MyUnity collects data from a variety of sources and displays summary
presence states, such as “in office” or “with visitor,” computed
from the received data. MyUnity was deployed in a small research lab and
has been in use by over 30 people for more than a year. To avoid
concerns about misuse, the system did not store any data initially. The
researchers developing the system were interested, however, in analyzing
usage patterns, and users expressed interest in seeing personal trends,
activity patterns of coworkers, and long-term data pooled across groups
of users, all requiring data to be stored. At the same time, users
continued to be concerned about misuse of stored data. We looked at
“need to know” security for cases in which, at each time step, each
member of a group of users has a value (i.e., a presence state) to
contribute, and the group would like to provide only an aggregate view
of those values to people outside their group.
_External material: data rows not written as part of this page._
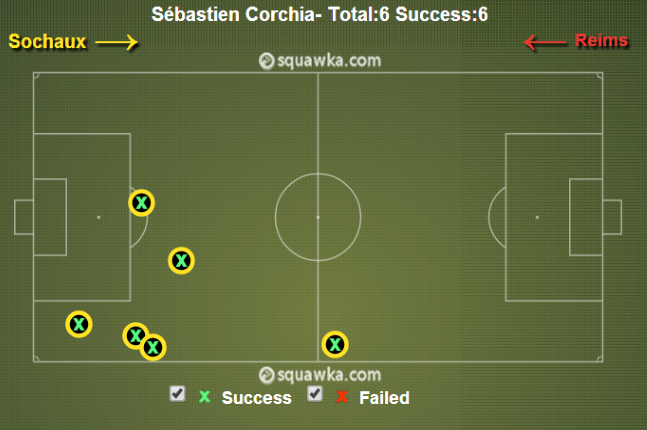Click the Success legend label

coord(257,398)
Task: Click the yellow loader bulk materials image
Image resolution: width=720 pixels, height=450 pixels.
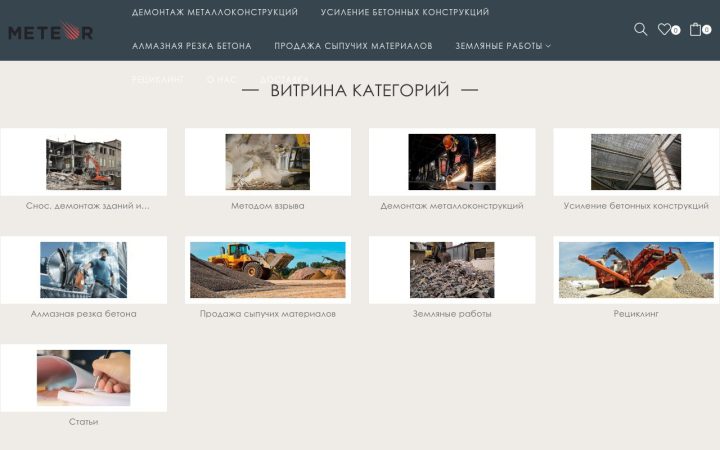Action: [268, 270]
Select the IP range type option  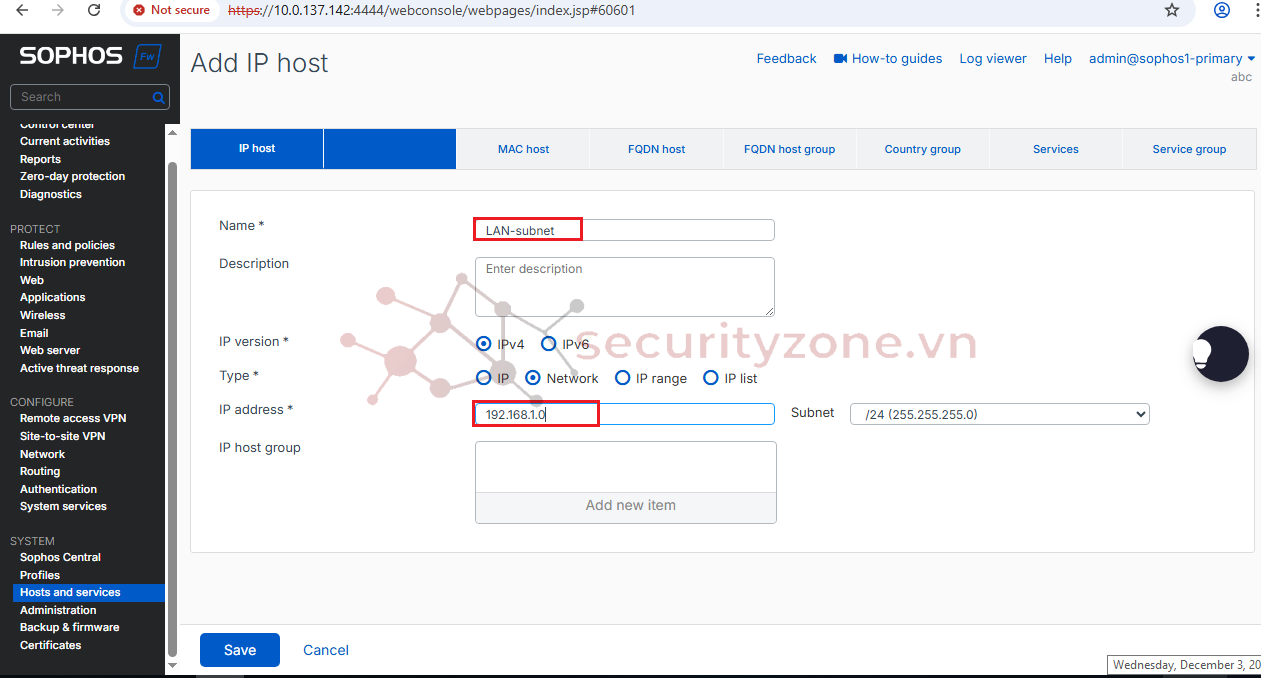pos(622,378)
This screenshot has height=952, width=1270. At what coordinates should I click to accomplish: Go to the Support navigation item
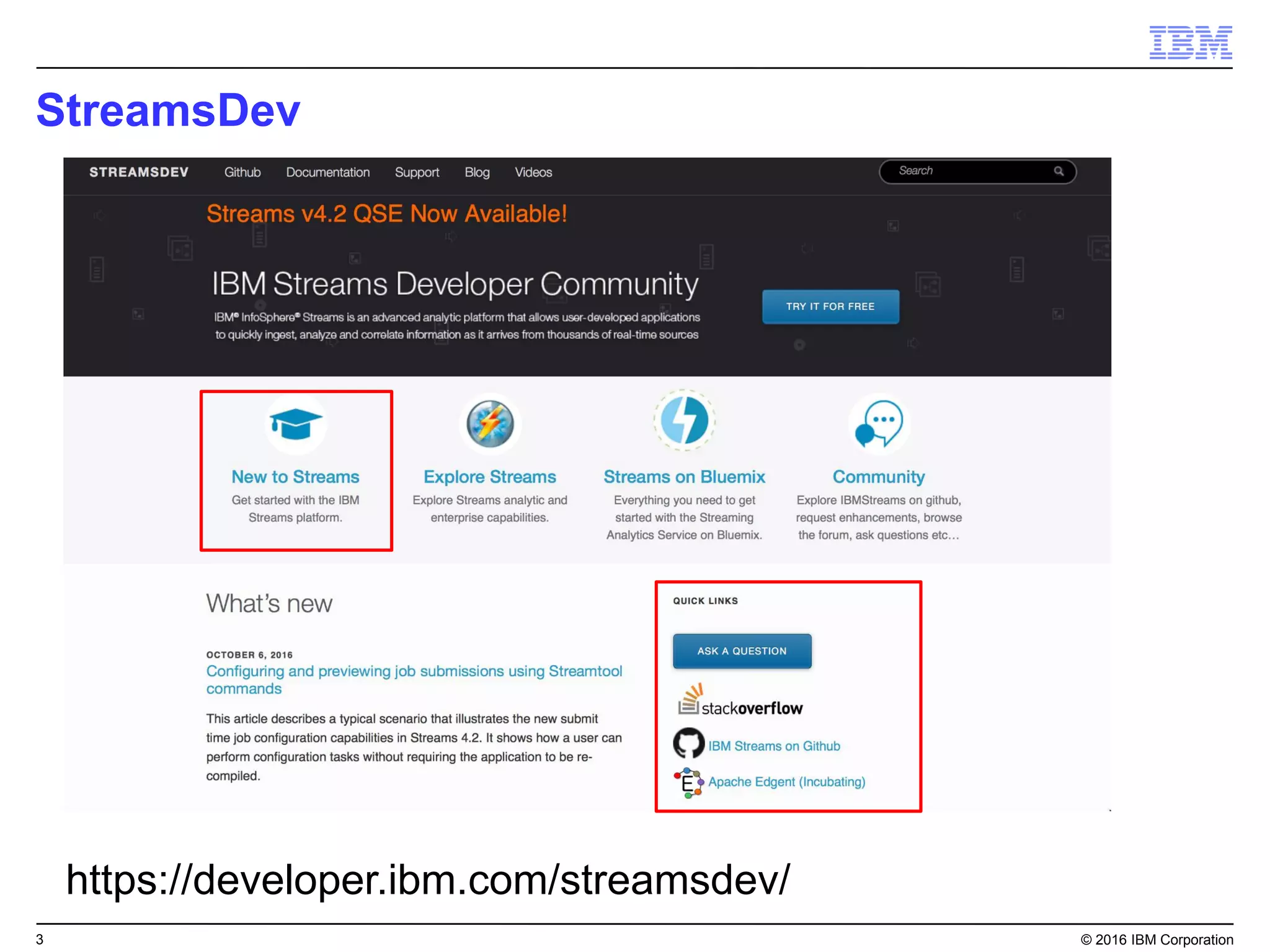tap(417, 172)
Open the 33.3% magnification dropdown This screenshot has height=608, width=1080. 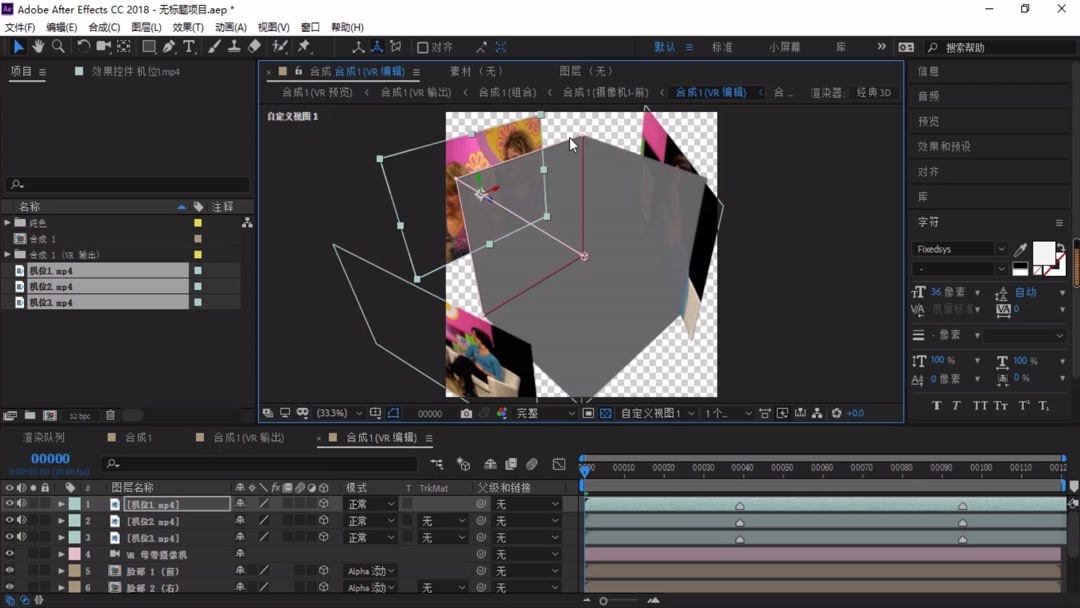340,412
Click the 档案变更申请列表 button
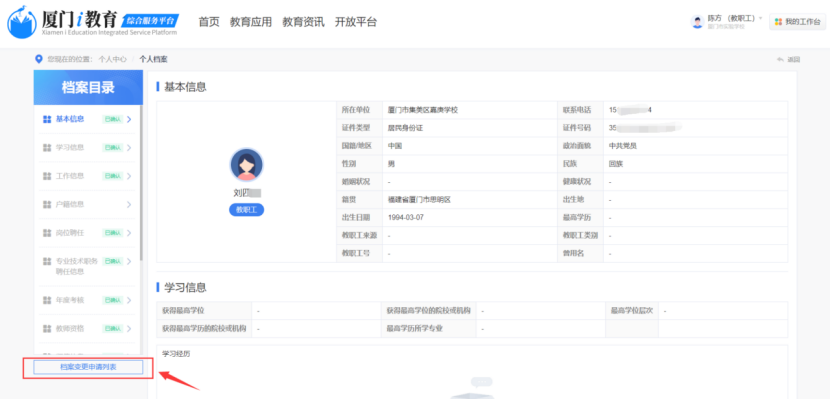This screenshot has height=400, width=830. [88, 368]
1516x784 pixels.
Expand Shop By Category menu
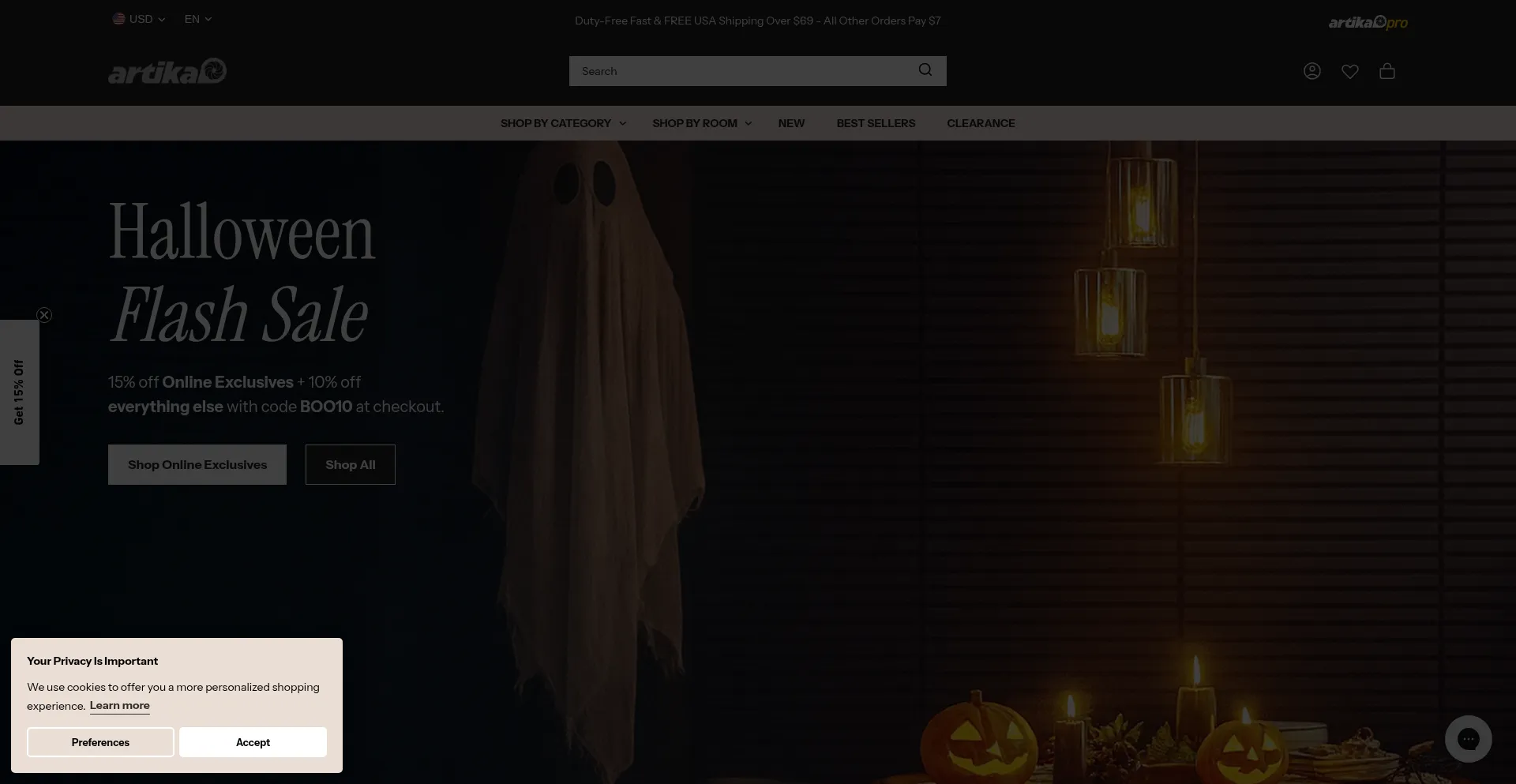pyautogui.click(x=563, y=123)
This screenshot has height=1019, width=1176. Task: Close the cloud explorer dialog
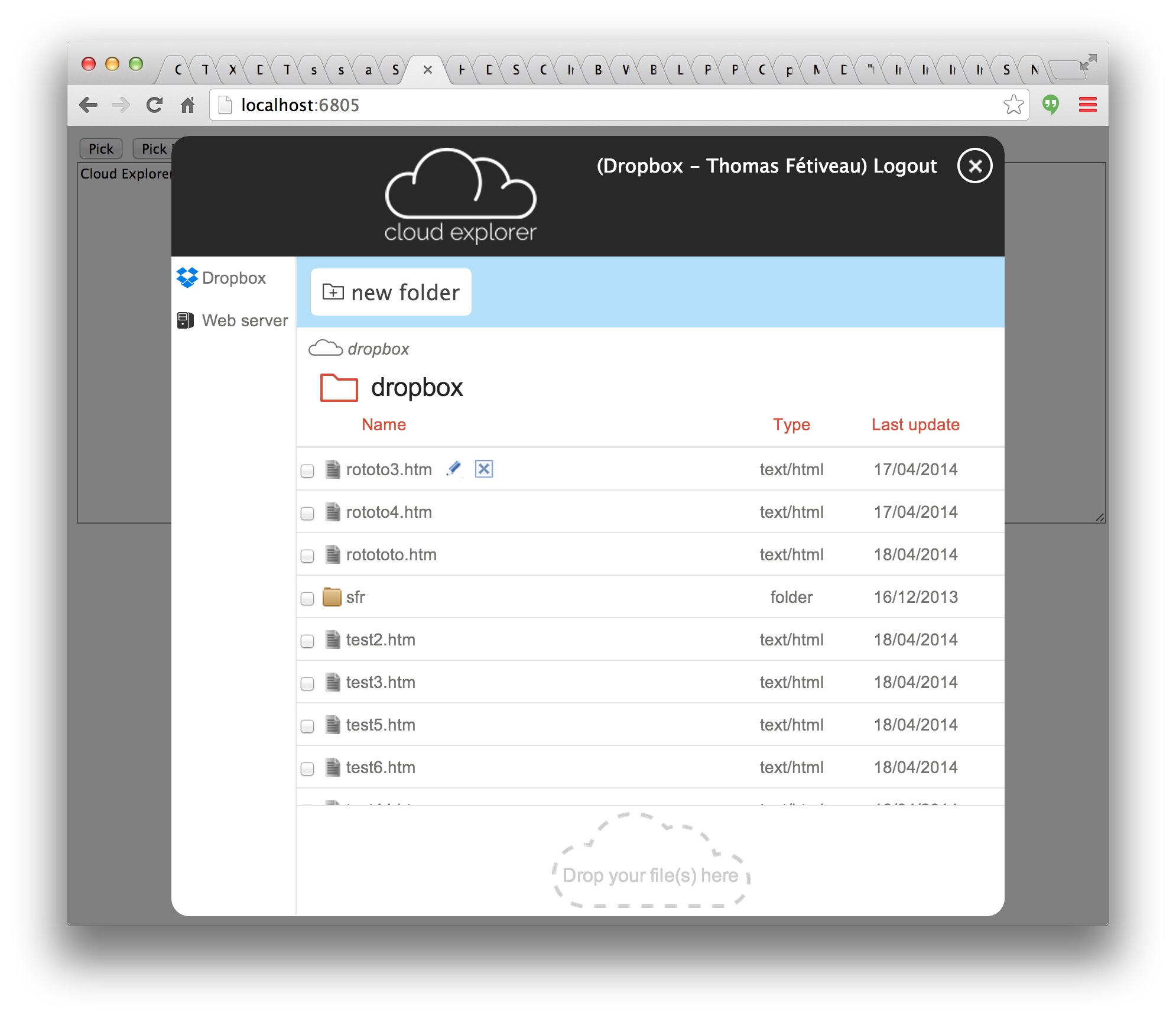974,165
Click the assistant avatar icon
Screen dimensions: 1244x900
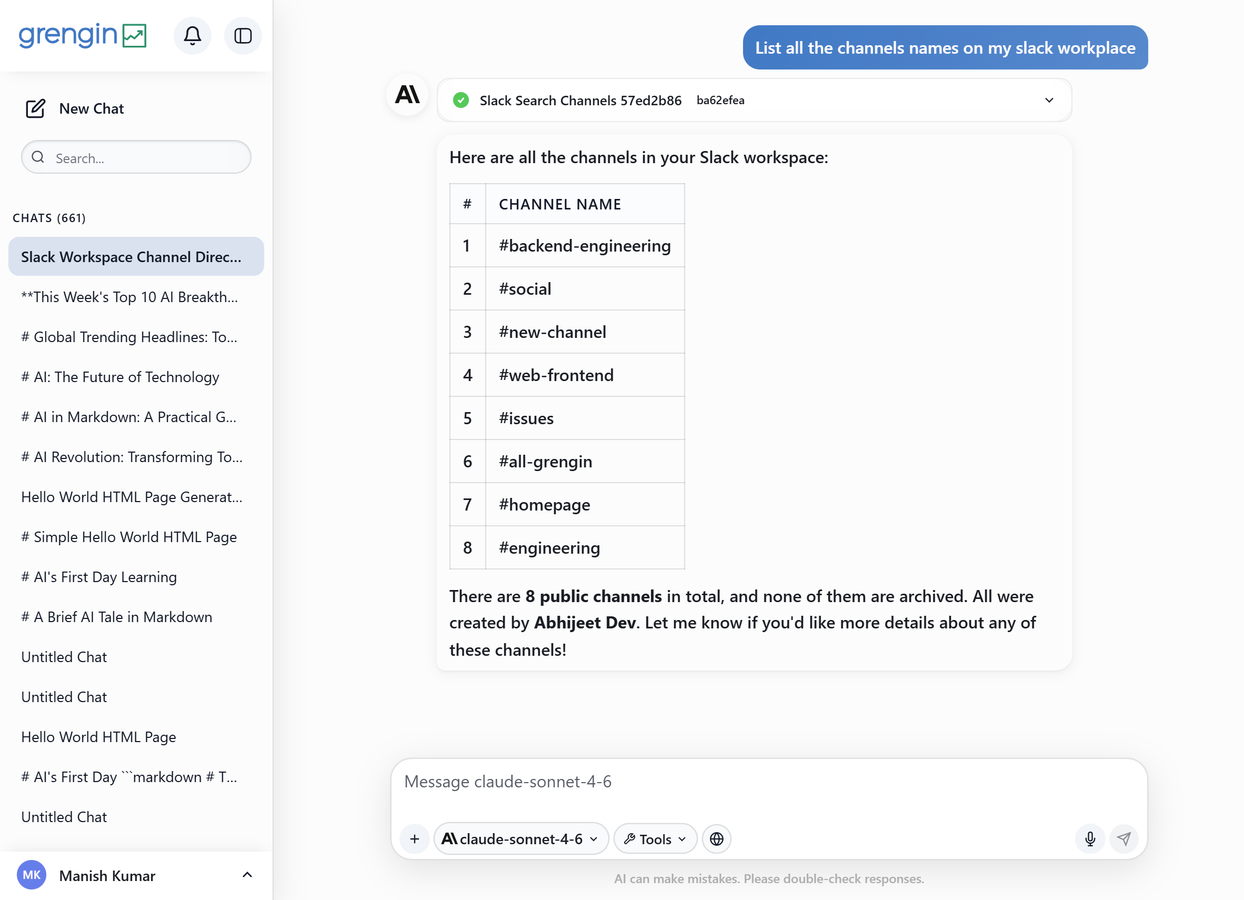(407, 95)
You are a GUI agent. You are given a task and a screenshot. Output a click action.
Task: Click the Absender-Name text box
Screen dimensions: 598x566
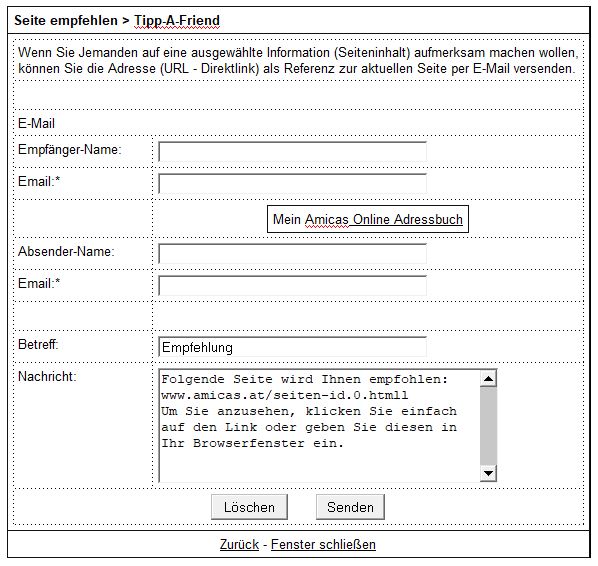pyautogui.click(x=293, y=254)
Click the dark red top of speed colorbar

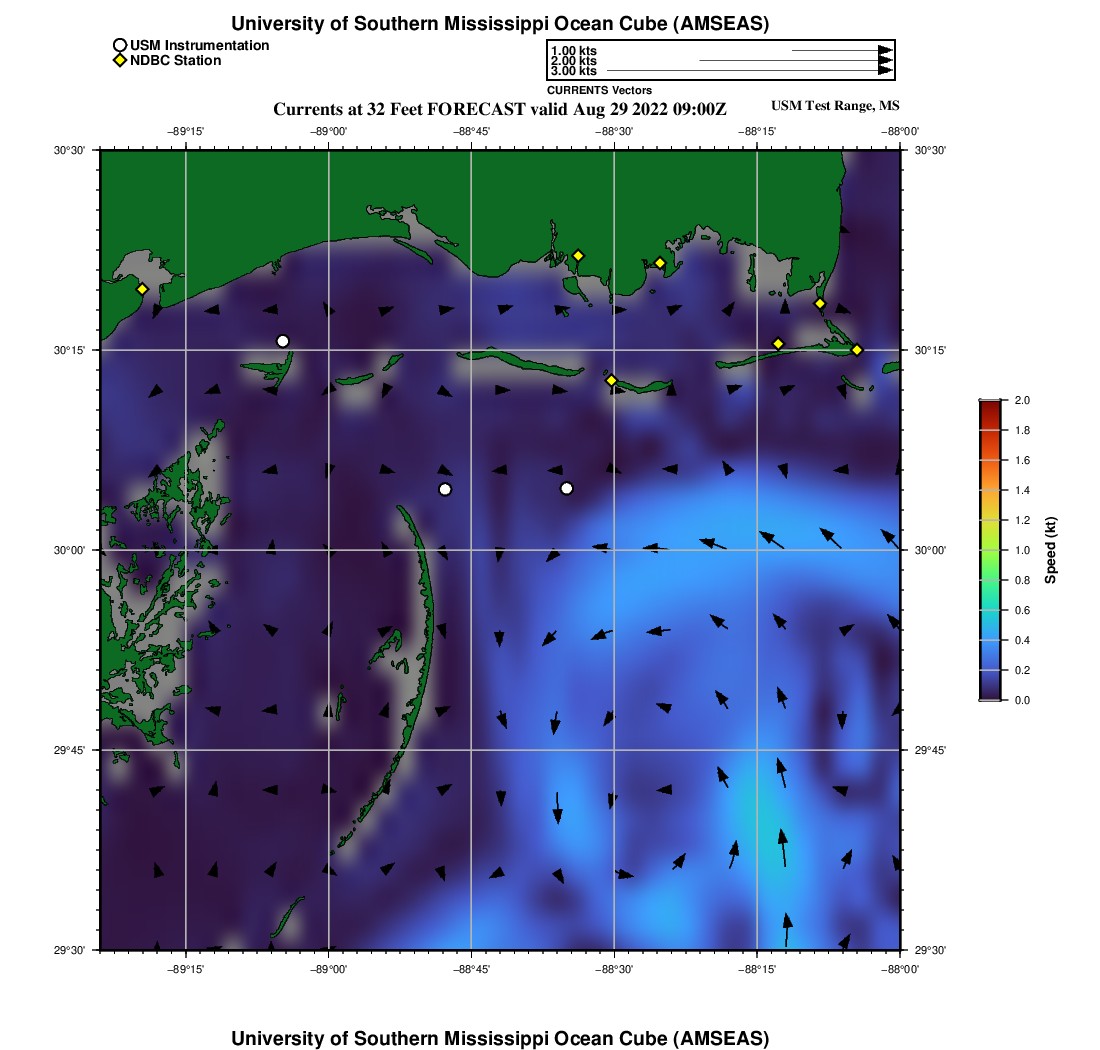click(x=990, y=403)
We designed and implemented an efficient protocol that enables each user
to encrypt under her own key in such a way that a third party can
compute an encryption of a sum across values encrypted under different
keys without the need for further interactions with the individuals. The
protocol provides means for an analyst to decrypt the encrypted sum. We
designed key structures and extensions to provide a family of efficient
non-interactive “need to know” protocols for time series data in which
the analyst learns only the statistics, not the individual data values,
and the third party learns nothing about the values.